Fred Kirkes named his son Joshua from a previous marriage as the 83% beneficiary of a community-owned individual retirement account (“IRA”). When Fred died, his wife Gail challenged the designation. On cross-motions for summary judgment, the Superior Court ruled in favor of Gail and awarded her 50% of the IRA. The Court of Appeals reversed.
On review, the Supreme Court agreed with the Court of Appeals. The Court first noted that community-property states are split on how to view and divide non-probate assets at death. “Item theory” states, like California, restrict transfers of community property to one-half of the interest in each asset and divide the community based on the value of each major asset. “Aggregate theory” states, like Arizona, apply a more flexible approach and view community property as a whole when dividing it at the death of one spouse. The Arizona legislature adopted the aggregate theory in A.R.S. § 25-318.

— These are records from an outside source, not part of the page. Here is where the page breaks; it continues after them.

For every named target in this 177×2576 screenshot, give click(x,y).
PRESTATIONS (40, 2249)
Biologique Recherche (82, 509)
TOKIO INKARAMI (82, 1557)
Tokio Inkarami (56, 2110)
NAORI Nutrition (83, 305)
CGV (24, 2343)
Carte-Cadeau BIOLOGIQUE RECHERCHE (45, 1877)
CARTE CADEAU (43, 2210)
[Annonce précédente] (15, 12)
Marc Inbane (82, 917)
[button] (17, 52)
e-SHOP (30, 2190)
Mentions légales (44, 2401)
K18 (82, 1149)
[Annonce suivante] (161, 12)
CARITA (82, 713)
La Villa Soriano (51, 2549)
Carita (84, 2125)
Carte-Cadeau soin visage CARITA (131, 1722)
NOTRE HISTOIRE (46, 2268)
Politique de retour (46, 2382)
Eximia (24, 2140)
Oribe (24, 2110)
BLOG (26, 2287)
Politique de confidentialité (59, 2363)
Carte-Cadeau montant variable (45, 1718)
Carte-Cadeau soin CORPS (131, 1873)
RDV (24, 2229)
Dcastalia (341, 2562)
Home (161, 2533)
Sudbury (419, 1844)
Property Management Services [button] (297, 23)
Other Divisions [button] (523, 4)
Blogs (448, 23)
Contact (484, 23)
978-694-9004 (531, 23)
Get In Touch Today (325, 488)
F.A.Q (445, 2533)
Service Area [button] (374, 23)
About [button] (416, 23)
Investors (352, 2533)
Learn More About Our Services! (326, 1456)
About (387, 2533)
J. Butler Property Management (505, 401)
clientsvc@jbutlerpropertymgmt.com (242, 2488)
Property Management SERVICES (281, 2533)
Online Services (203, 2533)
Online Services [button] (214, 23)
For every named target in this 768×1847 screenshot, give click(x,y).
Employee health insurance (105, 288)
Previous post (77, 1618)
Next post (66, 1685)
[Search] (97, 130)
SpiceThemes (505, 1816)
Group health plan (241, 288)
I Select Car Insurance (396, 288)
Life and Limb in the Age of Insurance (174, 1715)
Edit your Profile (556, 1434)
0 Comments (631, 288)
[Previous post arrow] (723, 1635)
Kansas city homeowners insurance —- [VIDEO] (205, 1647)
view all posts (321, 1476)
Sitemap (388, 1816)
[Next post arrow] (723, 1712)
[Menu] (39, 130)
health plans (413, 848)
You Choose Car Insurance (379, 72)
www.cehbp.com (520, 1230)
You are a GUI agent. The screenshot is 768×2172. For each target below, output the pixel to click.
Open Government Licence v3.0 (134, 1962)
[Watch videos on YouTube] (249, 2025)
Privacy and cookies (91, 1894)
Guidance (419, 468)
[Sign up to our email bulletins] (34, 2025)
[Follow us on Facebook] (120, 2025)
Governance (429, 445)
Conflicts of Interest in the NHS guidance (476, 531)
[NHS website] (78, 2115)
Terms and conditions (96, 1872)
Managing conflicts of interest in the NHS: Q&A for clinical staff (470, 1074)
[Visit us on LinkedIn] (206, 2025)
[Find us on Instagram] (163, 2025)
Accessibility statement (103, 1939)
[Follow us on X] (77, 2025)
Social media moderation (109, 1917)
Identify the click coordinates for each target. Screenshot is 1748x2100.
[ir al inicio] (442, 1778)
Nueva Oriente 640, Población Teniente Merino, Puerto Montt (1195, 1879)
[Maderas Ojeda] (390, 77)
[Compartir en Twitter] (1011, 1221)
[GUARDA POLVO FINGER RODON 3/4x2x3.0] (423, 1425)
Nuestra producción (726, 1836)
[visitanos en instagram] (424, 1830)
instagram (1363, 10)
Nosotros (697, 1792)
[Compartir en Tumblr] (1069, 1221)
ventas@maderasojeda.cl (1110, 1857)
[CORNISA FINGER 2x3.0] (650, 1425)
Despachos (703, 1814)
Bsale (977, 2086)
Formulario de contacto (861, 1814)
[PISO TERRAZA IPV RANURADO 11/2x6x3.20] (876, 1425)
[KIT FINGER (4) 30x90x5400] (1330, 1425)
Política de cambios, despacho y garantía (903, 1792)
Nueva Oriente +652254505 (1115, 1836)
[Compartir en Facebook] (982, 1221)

In contexts analogous to this case, both the Arizona Supreme Court and the Court of Appeals have previously approved the designation of a non-spouse beneficiary of a life-insurance policy paid for with community funds, so long as the surviving spouse received at least one-half of the total value of community assets. The Supreme Court found no reason to apply a different rule to retirement accounts. The Court noted that A.R.S. § 14-3916, while not technically applicable, supported this result because it authorizes an estate’s personal representative to consider the value of the entire estate, including both probate and non-probate assets, when dividing community property. Finally, the Court noted that, in circumstances not present in this case, equitable considerations might dictate a different outcome. The Court remanded the case to the Superior Court for division of the IRA in accordance with the beneficiary designation.
Chief Justice Berch authored the opinion for a unanimous Court.